→ Dataset excerpts

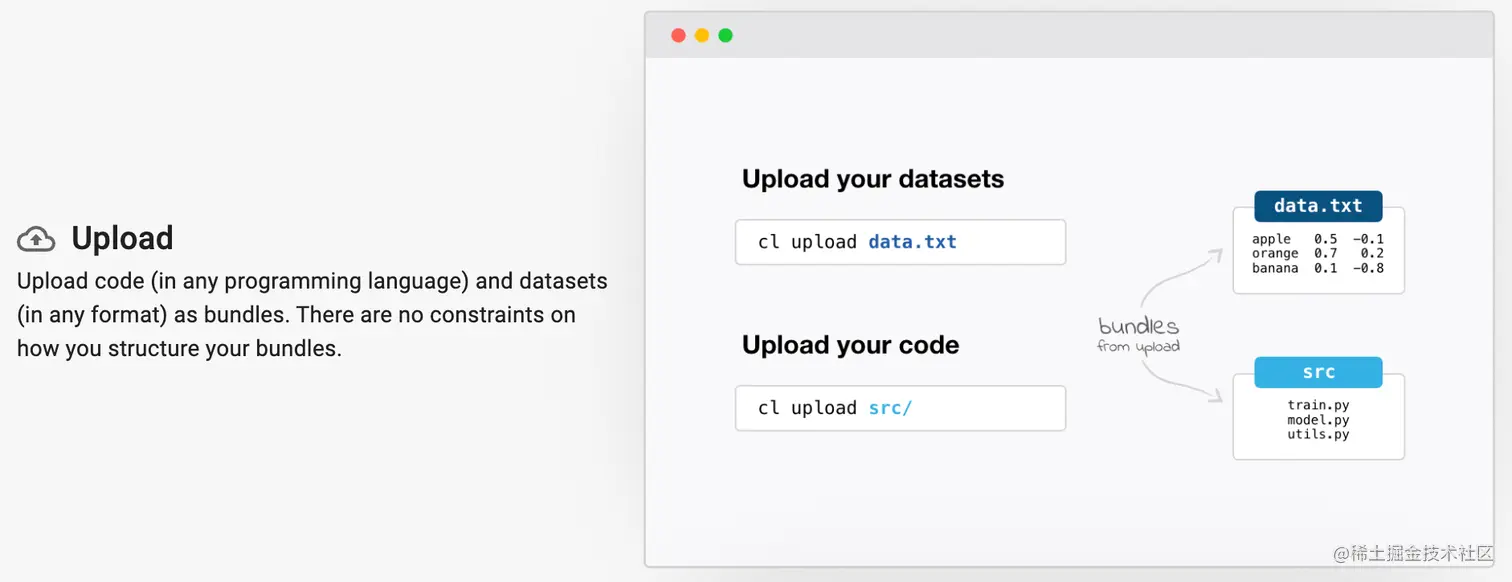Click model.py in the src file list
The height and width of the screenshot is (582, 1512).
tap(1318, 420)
---
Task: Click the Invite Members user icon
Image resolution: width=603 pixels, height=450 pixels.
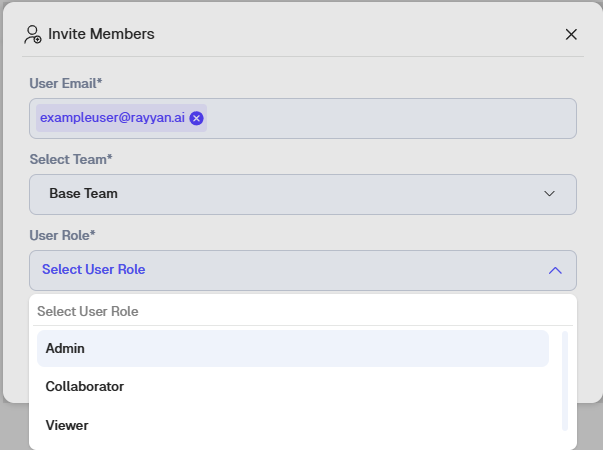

→ Task to carry out
Give back, exactly as written, the stretch from the line with "Task: Click the Invite Members user icon" through the line with "Image resolution: width=603", and no other lines from the records above.

→ Task response
Task: Click the Invite Members user icon
Image resolution: width=603 pixels, height=450 pixels.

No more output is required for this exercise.